Supply, Demand, And The Minimum Wage
Early last week, Lindenwood University Professor and Show-Me Institute Fellow Howard Wall debated the merits of raising the minimum wage on St. Louis Public Radio. It was an interesting discussion, but one thing stuck out for me. In the debate, Chris Sommers, who co-owns Pi Pizza and is in favor of raising the minimum wage, stated that (at 5:37), “We raised the wage in order to also attract better people.” This was said in the context of Pi raising the wages its pays its employees.

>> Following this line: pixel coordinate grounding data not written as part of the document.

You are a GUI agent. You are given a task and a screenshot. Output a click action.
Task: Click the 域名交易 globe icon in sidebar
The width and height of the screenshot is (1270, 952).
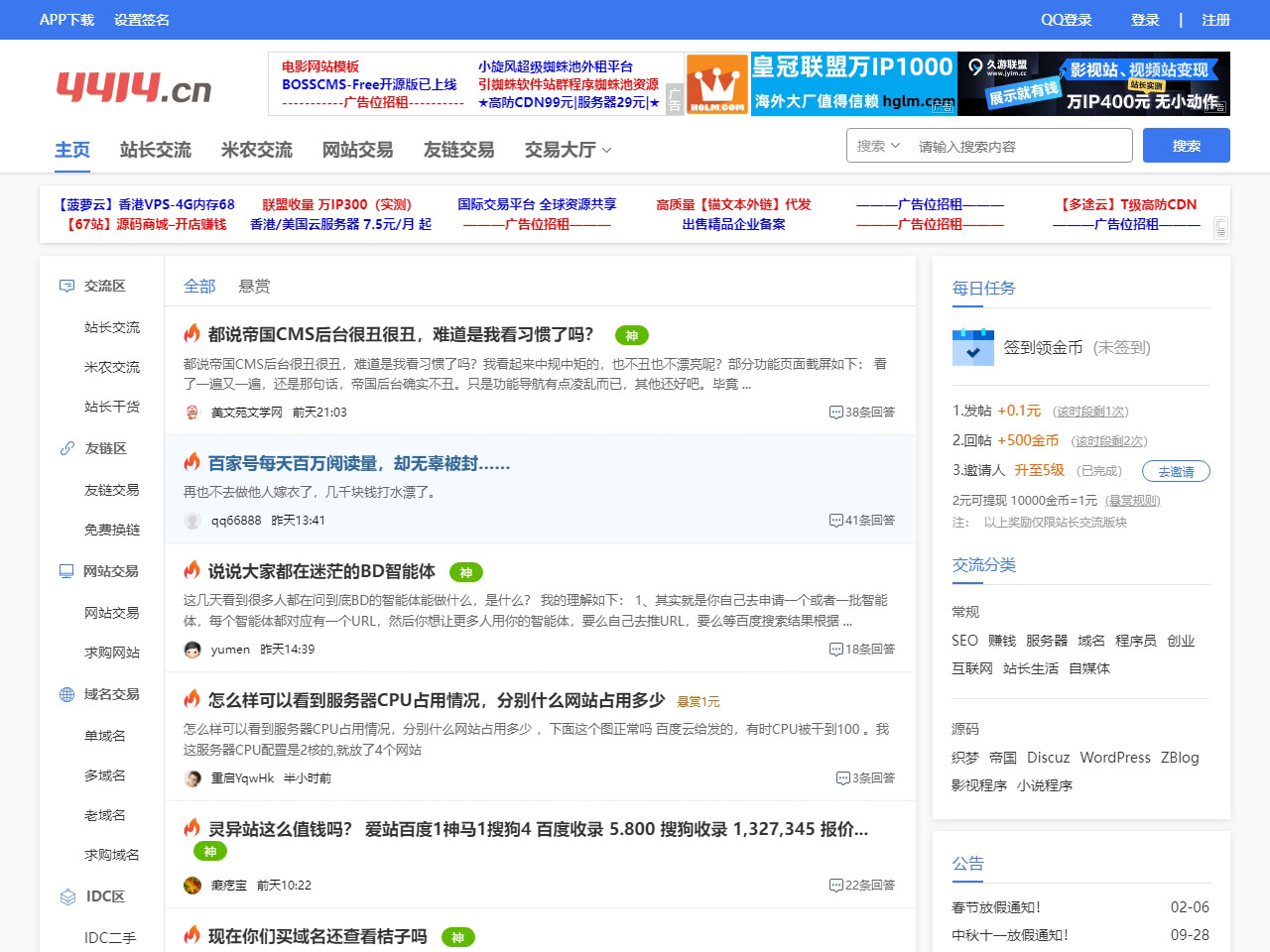[x=66, y=694]
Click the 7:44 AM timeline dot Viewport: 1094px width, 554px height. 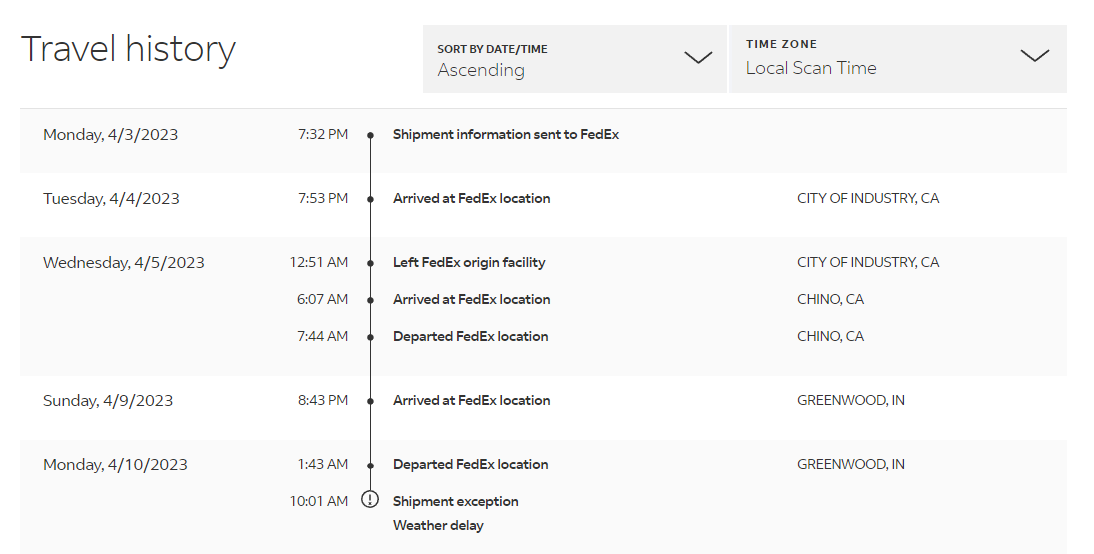370,337
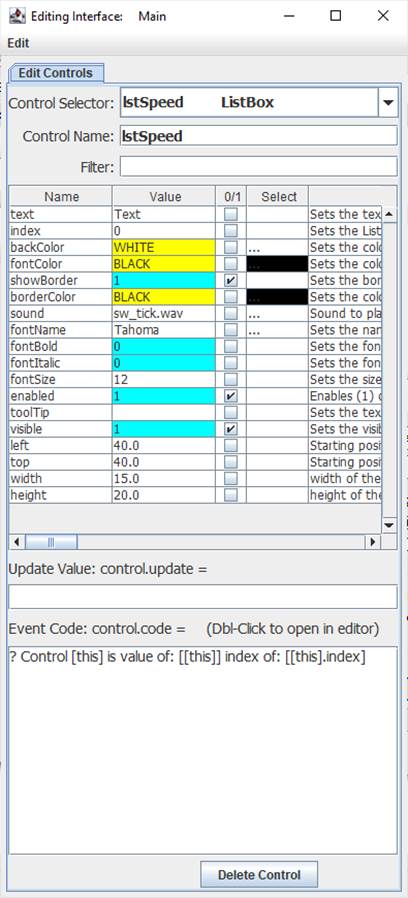Click the horizontal scroll right arrow

374,542
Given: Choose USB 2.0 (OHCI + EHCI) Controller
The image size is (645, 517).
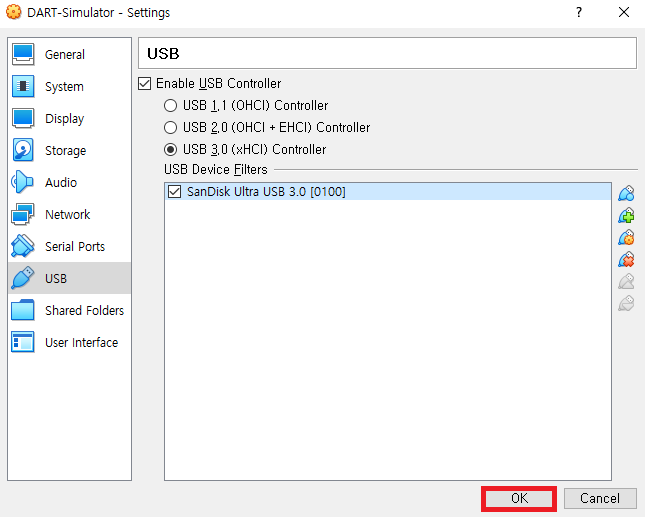Looking at the screenshot, I should [170, 128].
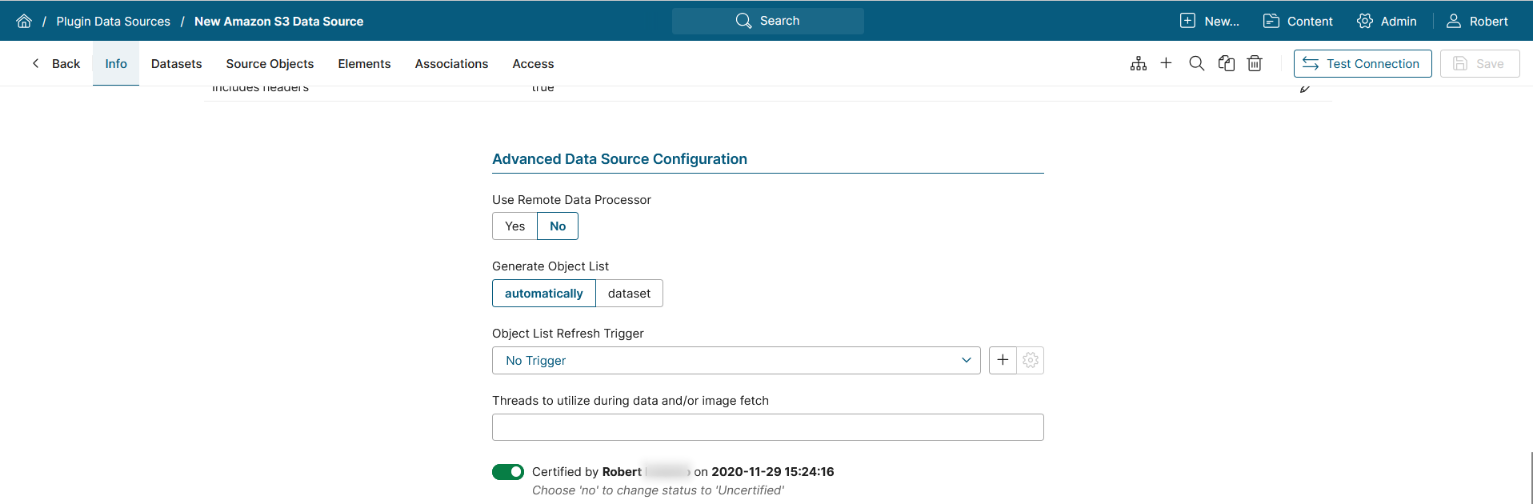Open the hierarchy diagram icon
The image size is (1533, 504).
coord(1138,64)
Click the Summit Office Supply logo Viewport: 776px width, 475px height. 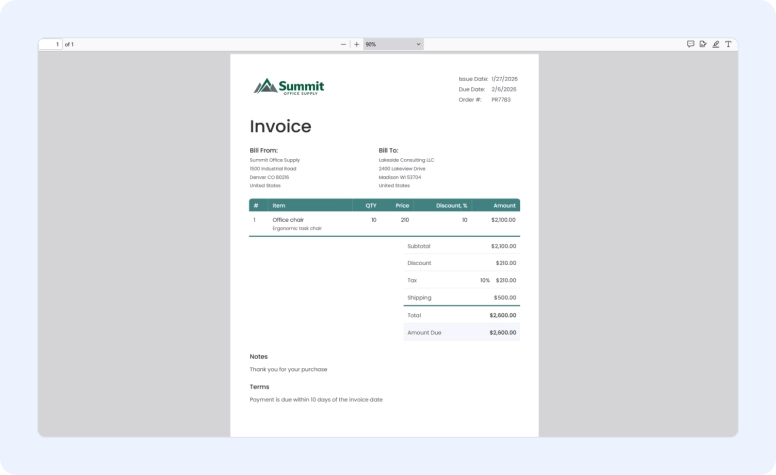click(289, 87)
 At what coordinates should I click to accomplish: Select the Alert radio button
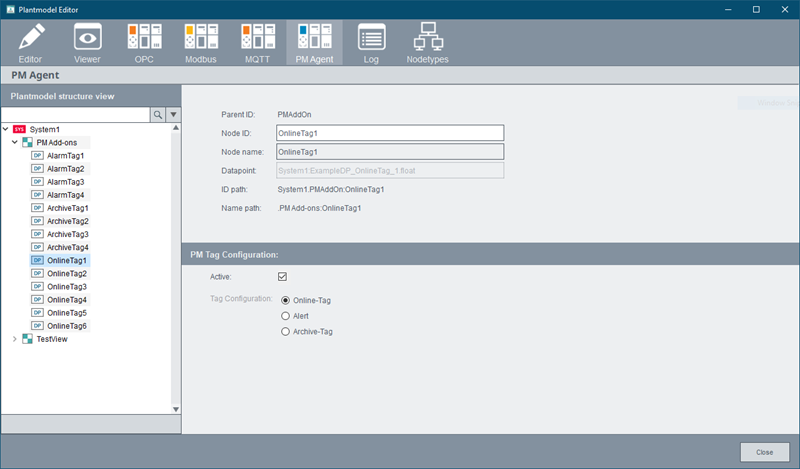pos(286,316)
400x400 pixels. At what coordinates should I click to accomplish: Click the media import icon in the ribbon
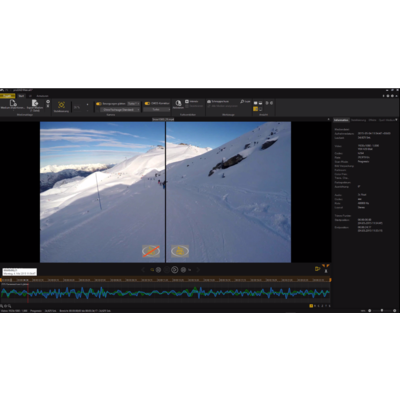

This is interesting because Pi raised its wages voluntarily. It didn’t need the government to mandate a hike in pay, it chose to do it because it made sense from a business perspective. That is how it is supposed to be. In fact, that is what businesses do. They pay their workers a competitive rate commensurate with the value that these employees generate for the business. If they pay their employees too little, other businesses can offer these workers a higher rate and they will leave. Sommers mentioned his workers moving to another business because it offered a 25-cent increase in hourly wages (at 4:30). This is the market working.
Take what happened in North Dakota as an example. Because businesses were so desperate for workers, even fast food establishments had to significantly increase what they would pay their employees. For example, Taco John’s, a local area fast food restaurant, had to offer new employees $15 an hour salaries in order to get them to work there.
I want to help the poor do better, but there are betters options available than raising the minimum wage, like the Earned Income Tax Credit. This would ensure the benefits would go to the people who really need them, the working poor.